# [What this task involves]
Would you output all the data exactly as it stands?

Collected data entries
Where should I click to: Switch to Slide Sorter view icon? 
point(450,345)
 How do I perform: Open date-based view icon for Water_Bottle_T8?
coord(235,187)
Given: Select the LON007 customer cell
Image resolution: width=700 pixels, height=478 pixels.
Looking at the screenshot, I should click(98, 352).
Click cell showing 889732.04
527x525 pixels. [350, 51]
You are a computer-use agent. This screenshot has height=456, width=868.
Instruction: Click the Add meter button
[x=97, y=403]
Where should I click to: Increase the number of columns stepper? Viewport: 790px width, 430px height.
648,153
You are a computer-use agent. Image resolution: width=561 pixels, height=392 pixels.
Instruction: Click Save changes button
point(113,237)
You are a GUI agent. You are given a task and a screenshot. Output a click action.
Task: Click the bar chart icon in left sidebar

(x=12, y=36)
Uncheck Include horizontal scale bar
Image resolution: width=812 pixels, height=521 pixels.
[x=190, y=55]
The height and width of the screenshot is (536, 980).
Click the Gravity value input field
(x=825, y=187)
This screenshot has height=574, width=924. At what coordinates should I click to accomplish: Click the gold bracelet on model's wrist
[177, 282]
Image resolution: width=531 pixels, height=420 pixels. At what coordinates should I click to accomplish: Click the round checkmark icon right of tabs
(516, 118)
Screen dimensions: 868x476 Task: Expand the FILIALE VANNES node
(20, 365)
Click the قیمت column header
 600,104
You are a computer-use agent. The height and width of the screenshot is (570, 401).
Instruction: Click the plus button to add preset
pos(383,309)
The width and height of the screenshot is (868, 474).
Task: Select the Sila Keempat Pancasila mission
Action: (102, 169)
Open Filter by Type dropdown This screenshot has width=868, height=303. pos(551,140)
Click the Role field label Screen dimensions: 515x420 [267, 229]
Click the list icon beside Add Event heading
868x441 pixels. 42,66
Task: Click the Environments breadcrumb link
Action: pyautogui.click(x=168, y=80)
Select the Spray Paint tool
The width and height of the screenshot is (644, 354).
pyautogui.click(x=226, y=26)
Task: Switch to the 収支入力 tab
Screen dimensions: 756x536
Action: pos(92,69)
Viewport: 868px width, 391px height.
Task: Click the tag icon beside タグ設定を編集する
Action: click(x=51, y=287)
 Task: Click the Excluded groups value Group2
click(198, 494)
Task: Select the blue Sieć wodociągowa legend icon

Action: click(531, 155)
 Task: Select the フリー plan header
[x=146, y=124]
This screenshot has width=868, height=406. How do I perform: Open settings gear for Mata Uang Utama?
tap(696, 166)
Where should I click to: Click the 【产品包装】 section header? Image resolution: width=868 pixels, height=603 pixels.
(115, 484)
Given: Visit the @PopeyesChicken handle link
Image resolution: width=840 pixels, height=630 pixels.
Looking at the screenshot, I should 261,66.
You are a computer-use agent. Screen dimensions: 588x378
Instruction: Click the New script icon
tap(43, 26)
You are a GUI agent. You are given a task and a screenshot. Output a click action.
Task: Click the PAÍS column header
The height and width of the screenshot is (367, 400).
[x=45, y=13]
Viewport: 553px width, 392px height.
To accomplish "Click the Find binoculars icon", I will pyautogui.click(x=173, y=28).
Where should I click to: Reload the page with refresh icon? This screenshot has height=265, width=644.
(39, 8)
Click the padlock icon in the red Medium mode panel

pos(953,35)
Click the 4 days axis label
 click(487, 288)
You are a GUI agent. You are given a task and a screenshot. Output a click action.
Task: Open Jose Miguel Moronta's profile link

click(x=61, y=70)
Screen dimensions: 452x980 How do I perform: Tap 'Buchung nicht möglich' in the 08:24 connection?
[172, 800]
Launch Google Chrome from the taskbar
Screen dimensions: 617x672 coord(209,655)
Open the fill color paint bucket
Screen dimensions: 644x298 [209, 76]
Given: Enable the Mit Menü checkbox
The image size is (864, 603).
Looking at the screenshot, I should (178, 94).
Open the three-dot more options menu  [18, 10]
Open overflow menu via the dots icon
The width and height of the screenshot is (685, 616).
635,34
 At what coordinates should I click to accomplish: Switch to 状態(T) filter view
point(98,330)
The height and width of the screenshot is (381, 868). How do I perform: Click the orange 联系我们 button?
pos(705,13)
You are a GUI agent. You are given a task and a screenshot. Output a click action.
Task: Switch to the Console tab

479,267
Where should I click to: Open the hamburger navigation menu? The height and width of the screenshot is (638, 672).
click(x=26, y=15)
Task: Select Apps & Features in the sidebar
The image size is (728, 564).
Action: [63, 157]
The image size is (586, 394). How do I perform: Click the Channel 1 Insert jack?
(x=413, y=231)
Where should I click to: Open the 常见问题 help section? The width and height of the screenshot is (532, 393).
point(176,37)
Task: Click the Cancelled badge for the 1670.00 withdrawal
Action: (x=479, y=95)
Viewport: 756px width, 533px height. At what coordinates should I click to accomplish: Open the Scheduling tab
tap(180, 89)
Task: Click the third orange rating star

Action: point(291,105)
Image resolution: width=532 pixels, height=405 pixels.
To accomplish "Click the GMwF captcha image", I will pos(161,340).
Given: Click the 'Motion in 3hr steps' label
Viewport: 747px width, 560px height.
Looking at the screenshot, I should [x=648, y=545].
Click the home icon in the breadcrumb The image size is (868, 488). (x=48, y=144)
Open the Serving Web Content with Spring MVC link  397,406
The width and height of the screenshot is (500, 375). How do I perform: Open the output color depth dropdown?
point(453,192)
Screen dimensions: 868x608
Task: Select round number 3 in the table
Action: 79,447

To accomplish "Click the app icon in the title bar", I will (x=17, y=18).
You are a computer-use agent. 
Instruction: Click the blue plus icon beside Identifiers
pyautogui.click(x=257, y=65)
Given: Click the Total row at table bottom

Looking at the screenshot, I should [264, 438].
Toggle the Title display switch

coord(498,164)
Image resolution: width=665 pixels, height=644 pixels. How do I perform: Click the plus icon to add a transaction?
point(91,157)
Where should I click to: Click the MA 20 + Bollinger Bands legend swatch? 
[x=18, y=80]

# [Solution below]
Where should I click to: Switch to Slide Sorter view icon? 
point(450,345)
 How do I perform: Open date-based view icon for Water_Bottle_T8?
coord(235,187)
Given: Select the LON007 customer cell
Image resolution: width=700 pixels, height=478 pixels.
Looking at the screenshot, I should click(98, 352).
Click cell showing 889732.04
527x525 pixels. [350, 51]
You are a computer-use agent. This screenshot has height=456, width=868.
Instruction: Click the Add meter button
[x=97, y=403]
Where should I click to: Increase the number of columns stepper? Viewport: 790px width, 430px height.
648,153
You are a computer-use agent. Image resolution: width=561 pixels, height=392 pixels.
Instruction: Click Save changes button
point(113,237)
You are a GUI agent. You are given a task and a screenshot. Output a click action.
Task: Click the bar chart icon in left sidebar

(x=12, y=36)
Uncheck Include horizontal scale bar
Image resolution: width=812 pixels, height=521 pixels.
[x=190, y=55]
The height and width of the screenshot is (536, 980).
Click the Gravity value input field
(x=825, y=187)
This screenshot has height=574, width=924. At what coordinates should I click to accomplish: Click the gold bracelet on model's wrist
[177, 282]
Image resolution: width=531 pixels, height=420 pixels. At what coordinates should I click to accomplish: Click the round checkmark icon right of tabs
(516, 118)
Screen dimensions: 868x476 Task: Expand the FILIALE VANNES node
(20, 365)
Click the قیمت column header
 600,104
You are a computer-use agent. The height and width of the screenshot is (570, 401).
Instruction: Click the plus button to add preset
pos(383,309)
The width and height of the screenshot is (868, 474).
Task: Select the Sila Keempat Pancasila mission
Action: (102, 169)
Open Filter by Type dropdown This screenshot has width=868, height=303. pos(551,140)
Click the Role field label Screen dimensions: 515x420 [267, 229]
Click the list icon beside Add Event heading
868x441 pixels. 42,66
Task: Click the Environments breadcrumb link
Action: pyautogui.click(x=168, y=80)
Select the Spray Paint tool
The width and height of the screenshot is (644, 354).
pyautogui.click(x=226, y=26)
Task: Switch to the 収支入力 tab
Screen dimensions: 756x536
Action: pos(92,69)
Viewport: 868px width, 391px height.
Task: Click the tag icon beside タグ設定を編集する
Action: click(x=51, y=287)
 Task: Click the Excluded groups value Group2
click(198, 494)
Task: Select the blue Sieć wodociągowa legend icon

Action: click(531, 155)
 Task: Select the フリー plan header
[x=146, y=124]
This screenshot has width=868, height=406. How do I perform: Open settings gear for Mata Uang Utama?
tap(696, 166)
Where should I click to: Click the 【产品包装】 section header? Image resolution: width=868 pixels, height=603 pixels.
(115, 484)
Given: Visit the @PopeyesChicken handle link
Image resolution: width=840 pixels, height=630 pixels.
Looking at the screenshot, I should 261,66.
You are a computer-use agent. Screen dimensions: 588x378
Instruction: Click the New script icon
tap(43, 26)
You are a GUI agent. You are given a task and a screenshot. Output a click action.
Task: Click the PAÍS column header
The height and width of the screenshot is (367, 400).
[x=45, y=13]
Viewport: 553px width, 392px height.
To accomplish "Click the Find binoculars icon", I will pyautogui.click(x=173, y=28).
Where should I click to: Reload the page with refresh icon? This screenshot has height=265, width=644.
(39, 8)
Click the padlock icon in the red Medium mode panel

pos(953,35)
Click the 4 days axis label
 click(487, 288)
You are a GUI agent. You are given a task and a screenshot. Output a click action.
Task: Open Jose Miguel Moronta's profile link

click(x=61, y=70)
Screen dimensions: 452x980 How do I perform: Tap 'Buchung nicht möglich' in the 08:24 connection?
[172, 800]
Launch Google Chrome from the taskbar
Screen dimensions: 617x672 coord(209,655)
Open the fill color paint bucket
Screen dimensions: 644x298 [209, 76]
Given: Enable the Mit Menü checkbox
The image size is (864, 603).
Looking at the screenshot, I should (178, 94).
Open the three-dot more options menu  [18, 10]
Open overflow menu via the dots icon
The width and height of the screenshot is (685, 616).
635,34
 At what coordinates should I click to accomplish: Switch to 状態(T) filter view
point(98,330)
The height and width of the screenshot is (381, 868). How do I perform: Click the orange 联系我们 button?
pos(705,13)
You are a GUI agent. You are given a task and a screenshot. Output a click action.
Task: Switch to the Console tab

479,267
Where should I click to: Open the hamburger navigation menu? The height and width of the screenshot is (638, 672).
click(x=26, y=15)
Task: Select Apps & Features in the sidebar
The image size is (728, 564).
Action: [63, 157]
The image size is (586, 394). How do I perform: Click the Channel 1 Insert jack?
(x=413, y=231)
Where should I click to: Open the 常见问题 help section? The width and height of the screenshot is (532, 393).
point(176,37)
Task: Click the Cancelled badge for the 1670.00 withdrawal
Action: (x=479, y=95)
Viewport: 756px width, 533px height. At what coordinates should I click to accomplish: Open the Scheduling tab
tap(180, 89)
Task: Click the third orange rating star

Action: point(291,105)
Image resolution: width=532 pixels, height=405 pixels.
To accomplish "Click the GMwF captcha image", I will pos(161,340).
Given: Click the 'Motion in 3hr steps' label
Viewport: 747px width, 560px height.
Looking at the screenshot, I should [x=648, y=545].
Click the home icon in the breadcrumb The image size is (868, 488). (x=48, y=144)
Open the Serving Web Content with Spring MVC link  397,406
The width and height of the screenshot is (500, 375). How do I perform: Open the output color depth dropdown?
point(453,192)
Screen dimensions: 868x608
Task: Select round number 3 in the table
Action: 79,447

To accomplish "Click the app icon in the title bar", I will (x=17, y=18).
You are a computer-use agent. 
Instruction: Click the blue plus icon beside Identifiers
pyautogui.click(x=257, y=65)
Given: Click the Total row at table bottom

Looking at the screenshot, I should [264, 438].
Toggle the Title display switch

coord(498,164)
Image resolution: width=665 pixels, height=644 pixels. How do I perform: Click the plus icon to add a transaction?
point(91,157)
Where should I click to: Click the MA 20 + Bollinger Bands legend swatch? 
[x=18, y=80]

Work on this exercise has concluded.